Ceux qui ne comprennent pas cela referons - si l’occasion leur en est donnée - les mêmes erreurs ou seront impuissants à lutter contre leur renouvellement, contre la dégénérescence du socialisme.

Ce n’est pas un coup d’Etat de Khrouchtchev ou le caractère de Staline qui expliquent ce qui s’est passé en URSS. C’est plutôt la nature de la transition socialiste au communisme qui permet de comprendre pourquoi de tels facteurs ont pu jouer un rôle.

Ce n’est pas pour autant une fatalité ; la direction politique est déterminante pour l’orientation de la société. Mais nous avons aussi des acquis, avec la Commune de Paris, et aussi en URSS, où il y a eu des avancées importantes au début, sur lesquelles le PCUS est revenu ; et en Chine, avec la critique du modèle soviétique et les transformations lancées pendant la Révolution Culturelle.

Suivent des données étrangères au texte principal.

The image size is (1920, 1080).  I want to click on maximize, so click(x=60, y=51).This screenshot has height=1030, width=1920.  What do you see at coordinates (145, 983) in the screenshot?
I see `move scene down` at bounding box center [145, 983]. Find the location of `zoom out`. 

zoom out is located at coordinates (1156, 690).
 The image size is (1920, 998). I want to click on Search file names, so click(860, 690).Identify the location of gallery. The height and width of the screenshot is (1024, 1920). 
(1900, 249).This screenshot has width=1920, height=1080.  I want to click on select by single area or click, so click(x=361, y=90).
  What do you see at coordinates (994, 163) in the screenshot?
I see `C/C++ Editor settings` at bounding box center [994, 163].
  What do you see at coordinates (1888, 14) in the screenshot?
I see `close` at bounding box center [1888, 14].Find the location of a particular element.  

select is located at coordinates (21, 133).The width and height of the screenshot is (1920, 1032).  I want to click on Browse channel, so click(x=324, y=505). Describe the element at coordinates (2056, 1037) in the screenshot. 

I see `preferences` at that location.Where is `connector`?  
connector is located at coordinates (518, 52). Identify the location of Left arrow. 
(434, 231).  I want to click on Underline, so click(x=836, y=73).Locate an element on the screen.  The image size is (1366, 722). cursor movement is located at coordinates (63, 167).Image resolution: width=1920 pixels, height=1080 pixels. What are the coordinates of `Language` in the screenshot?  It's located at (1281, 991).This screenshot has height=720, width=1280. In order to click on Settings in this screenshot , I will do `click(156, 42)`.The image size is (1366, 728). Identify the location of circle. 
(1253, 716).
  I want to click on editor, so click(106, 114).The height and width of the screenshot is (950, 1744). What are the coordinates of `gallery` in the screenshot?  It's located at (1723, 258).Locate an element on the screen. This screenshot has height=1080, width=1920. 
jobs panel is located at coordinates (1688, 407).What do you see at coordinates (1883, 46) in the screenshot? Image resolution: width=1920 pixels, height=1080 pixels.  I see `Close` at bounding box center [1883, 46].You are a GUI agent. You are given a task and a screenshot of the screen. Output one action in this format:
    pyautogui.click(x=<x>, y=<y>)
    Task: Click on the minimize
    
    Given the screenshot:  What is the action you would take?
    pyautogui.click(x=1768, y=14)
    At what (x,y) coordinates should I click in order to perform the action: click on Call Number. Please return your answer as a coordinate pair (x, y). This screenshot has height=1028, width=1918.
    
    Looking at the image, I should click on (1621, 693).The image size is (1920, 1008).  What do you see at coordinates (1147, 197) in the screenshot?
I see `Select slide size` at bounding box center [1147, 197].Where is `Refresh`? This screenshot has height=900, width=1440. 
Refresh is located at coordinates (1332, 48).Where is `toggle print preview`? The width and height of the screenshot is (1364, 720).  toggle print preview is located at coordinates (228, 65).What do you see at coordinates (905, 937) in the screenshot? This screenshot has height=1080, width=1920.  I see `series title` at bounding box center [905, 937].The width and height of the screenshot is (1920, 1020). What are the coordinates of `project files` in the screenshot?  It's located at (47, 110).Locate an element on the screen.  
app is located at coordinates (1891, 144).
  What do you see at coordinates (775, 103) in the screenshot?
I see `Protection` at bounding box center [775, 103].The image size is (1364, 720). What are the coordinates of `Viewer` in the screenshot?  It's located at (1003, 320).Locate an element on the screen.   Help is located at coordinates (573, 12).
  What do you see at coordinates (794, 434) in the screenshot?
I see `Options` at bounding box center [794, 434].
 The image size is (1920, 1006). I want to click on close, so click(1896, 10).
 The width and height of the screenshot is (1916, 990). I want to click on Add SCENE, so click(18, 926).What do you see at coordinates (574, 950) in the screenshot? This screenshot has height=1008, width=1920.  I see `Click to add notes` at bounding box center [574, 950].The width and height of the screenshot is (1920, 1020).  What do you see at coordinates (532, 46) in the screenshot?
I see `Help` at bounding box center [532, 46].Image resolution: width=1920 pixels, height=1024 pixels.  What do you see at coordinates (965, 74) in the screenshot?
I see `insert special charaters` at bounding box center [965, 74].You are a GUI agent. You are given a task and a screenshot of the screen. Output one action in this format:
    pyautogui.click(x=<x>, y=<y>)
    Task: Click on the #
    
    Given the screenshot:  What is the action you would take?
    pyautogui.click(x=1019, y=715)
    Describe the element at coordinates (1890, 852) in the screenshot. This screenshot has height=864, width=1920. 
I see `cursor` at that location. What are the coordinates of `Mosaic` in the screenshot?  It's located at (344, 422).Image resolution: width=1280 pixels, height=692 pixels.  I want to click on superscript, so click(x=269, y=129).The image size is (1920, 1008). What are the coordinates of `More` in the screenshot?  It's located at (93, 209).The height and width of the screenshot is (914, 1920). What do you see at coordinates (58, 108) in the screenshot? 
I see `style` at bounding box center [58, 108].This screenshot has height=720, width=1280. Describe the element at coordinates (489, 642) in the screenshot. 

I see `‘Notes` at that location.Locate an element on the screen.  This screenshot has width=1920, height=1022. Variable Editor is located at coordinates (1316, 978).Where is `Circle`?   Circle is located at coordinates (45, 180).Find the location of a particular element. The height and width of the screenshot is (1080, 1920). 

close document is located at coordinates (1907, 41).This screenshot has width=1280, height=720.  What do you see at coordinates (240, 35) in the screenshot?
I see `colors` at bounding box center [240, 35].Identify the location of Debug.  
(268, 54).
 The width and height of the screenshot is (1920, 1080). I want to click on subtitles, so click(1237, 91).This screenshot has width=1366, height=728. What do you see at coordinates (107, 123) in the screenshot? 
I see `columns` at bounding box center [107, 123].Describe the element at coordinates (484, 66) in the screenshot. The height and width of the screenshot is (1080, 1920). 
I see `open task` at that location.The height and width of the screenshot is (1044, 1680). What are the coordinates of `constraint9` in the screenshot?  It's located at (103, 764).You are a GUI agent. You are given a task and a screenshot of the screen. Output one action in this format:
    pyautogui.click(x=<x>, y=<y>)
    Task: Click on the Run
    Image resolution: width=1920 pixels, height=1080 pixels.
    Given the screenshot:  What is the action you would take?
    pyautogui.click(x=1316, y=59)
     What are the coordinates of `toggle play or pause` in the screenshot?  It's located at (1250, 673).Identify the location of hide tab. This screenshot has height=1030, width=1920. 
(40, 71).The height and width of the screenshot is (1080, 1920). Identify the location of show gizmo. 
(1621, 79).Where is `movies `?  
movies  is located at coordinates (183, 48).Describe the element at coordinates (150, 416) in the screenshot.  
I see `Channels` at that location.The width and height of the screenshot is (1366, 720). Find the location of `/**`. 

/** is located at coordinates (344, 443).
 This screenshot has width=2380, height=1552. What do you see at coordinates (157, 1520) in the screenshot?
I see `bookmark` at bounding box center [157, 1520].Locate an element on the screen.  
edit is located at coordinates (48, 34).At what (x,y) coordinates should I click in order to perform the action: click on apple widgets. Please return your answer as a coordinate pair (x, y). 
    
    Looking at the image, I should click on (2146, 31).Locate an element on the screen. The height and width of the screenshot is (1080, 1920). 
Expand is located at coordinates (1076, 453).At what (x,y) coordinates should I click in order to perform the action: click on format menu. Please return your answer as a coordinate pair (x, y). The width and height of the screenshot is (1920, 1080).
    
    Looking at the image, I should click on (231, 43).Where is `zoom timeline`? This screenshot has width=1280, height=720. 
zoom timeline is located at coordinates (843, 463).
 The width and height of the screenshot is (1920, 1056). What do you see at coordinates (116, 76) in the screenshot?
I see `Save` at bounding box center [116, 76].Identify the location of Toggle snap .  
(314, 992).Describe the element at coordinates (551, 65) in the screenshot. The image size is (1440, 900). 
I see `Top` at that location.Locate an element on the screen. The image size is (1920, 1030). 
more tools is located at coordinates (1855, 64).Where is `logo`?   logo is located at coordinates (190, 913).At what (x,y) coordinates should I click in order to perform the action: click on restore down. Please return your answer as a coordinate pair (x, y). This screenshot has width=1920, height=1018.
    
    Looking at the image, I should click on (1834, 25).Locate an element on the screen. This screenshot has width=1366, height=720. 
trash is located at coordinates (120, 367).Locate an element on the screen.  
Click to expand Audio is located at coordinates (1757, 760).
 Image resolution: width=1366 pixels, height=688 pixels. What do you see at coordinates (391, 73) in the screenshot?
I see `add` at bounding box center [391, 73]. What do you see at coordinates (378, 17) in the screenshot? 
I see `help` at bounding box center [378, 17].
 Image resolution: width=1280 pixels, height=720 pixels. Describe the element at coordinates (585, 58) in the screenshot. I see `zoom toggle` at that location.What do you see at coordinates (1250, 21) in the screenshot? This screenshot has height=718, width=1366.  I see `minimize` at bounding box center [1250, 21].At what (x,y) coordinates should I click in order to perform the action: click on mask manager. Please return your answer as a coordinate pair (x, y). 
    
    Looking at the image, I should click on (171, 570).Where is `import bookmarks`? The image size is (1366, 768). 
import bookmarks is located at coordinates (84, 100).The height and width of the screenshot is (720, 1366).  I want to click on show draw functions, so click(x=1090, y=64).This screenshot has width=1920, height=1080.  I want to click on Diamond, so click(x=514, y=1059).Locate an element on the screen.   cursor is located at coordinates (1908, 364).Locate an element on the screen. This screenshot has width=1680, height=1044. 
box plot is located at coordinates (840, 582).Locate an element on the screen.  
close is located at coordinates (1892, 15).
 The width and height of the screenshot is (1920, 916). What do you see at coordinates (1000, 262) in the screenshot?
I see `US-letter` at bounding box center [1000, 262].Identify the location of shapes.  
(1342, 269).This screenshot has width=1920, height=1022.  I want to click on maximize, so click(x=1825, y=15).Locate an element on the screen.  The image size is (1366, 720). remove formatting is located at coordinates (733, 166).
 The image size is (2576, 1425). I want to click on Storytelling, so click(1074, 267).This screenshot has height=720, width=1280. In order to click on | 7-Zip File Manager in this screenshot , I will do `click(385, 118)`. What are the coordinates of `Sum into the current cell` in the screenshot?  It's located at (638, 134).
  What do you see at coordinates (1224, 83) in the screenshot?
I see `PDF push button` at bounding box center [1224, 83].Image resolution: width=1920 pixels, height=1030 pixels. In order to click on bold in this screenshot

Tout ceci étant dit, précisons qu’il y a un certain nombre de points sur lesquels nous avons des désaccords avec ce livre., notamment des références aux positions trotskystes. Mais ce n’était pas l’occasion de développer et cela a déjà été fait par ailleurs.

Pierre Silvani

Tout est dans le titre – (encadré)

LO publie un article intitulé « Pendant que les chefs politiques préparent le rétablissement du capitalisme, la bureaucratie pille et ruine l’économie ». (Lutte des classes N°40).
D’où sortent les chefs politiques favorables au capitalisme ? Du PCUS, après une longue carrière de bureaucrates, que ce soient Gorbatchev, Eltsine ou les autres.
Qui sont ces bureaucrates apolitiques ? Comme la plupart des cadres des entreprises, de l’économie et de l’Etat, ils étaient au parti.
Quelle différence ?
Ils ont aujourd’hui quelques divergences sur les réformes, le rôle de l’Etat, du marché, mais ils sont issus du même moule, de la même couche sociale.
Qu’est-ce que la privatisation change aux rapports entre ces gens-là et la classe ouvrière, en URSS comme ailleurs ? Est-ce que ce ne sont pas des bourgeois ?
LO veut s’en tenir à la théorie trotskyste qui voyait en URSS un socialisme bureaucratisé, un socialisme déformé et parasité par la bureaucratie, et refusait de reconnaître là un capitalisme d’Etat.
Difficile d’expliquer comment ces mêmes bureaucrates en viennent eux-mêmes à copier le modèle occidental sans contre-révolution politique, sans bouleversement des rapports de production, d’où des distinctions foireuses entre « politiciens » et « bureaucrates ».